Non avevo mai sentito nessuno salutare così. Il suo Dopo! Suonava duro, secco e sbrigativo, pronunciato con la velata indifferenza di chi non si preoccupa più di tanto se ti rivedrà o ti sentirà.
E’ la prima cosa che mi ricordo di lui, lo sento ancora oggi. Dopo!”

Così comincia Chiamami col tuo nome, il romanzo di André Aciman che tutti dovrebbero leggere almeno una volta nella vita.

A narrare la vicenda è la voce di Elio, vent’anni dopo l’indimenticabile estate che segnò per sempre la sua adolescenza.
Il ragazzo, diciassettenne dotato di una cultura fuori dal comune e di un precoce talento come compositore e musicista, e Oliver, venticinquenne di New York, si conoscono quando quest’ultimo viene ospitato nella villa di famiglia in Riviera per lavorare alla sua tesi di post dottorato assistito dal padre di Elio, eminente professore universitario.
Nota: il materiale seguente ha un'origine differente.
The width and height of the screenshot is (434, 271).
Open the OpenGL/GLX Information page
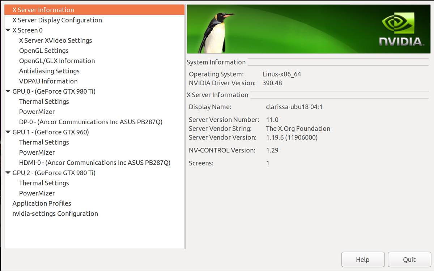57,61
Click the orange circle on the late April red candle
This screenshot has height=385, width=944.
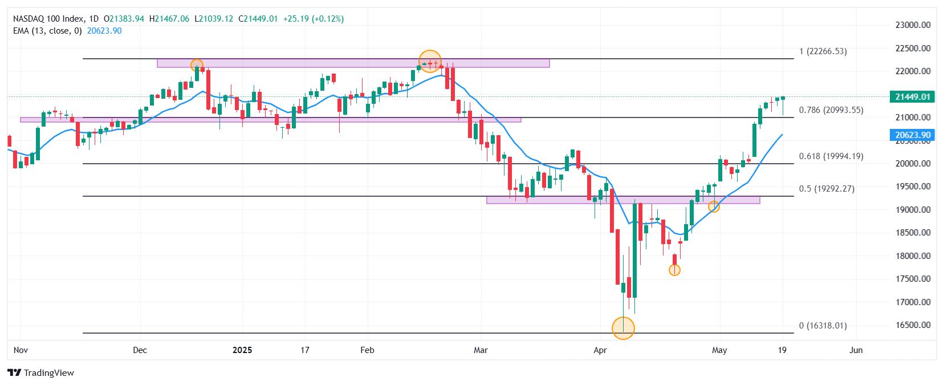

E’ un incontro tra anime gemelle, benché il loro rapporto sia caratterizzato per lo più da silenzi carichi di aspettative e malintesi dettati soprattutto dalla timidezza di entrambi i ragazzi. Quando però, finalmente, trovano il coraggio di spogliarsi dei loro timori e di oltrepassare il confine dell’ambigua amicizia che li lega, è amore. Un amore libero e sincero, senza gelosie né impedimenti, vissuto con la serenità e l’incoscienza della loro giovane età.
Ma l’estate ben presto volge al termine, e la partenza di Oliver è inevitabile…

Ritrovarsi venti anni più tardi, ormai uomini fatti, è l’occasione per riallacciare i contatti e al tempo stesso congedarsi definitivamente l’uno dall’altro – e scoprire, con indicibile turbamento, che mettere fine alla loro intesa è impossibile giacché “questa cosa che quasi non fu mai ancora ci tenta”.

“L’abbiamo sempre saputo, e che adesso non dicessimo nulla era un’ulteriore conferma. Avevamo trovato le stelle, tu ed io. E questo capita una volta sola nella vita.”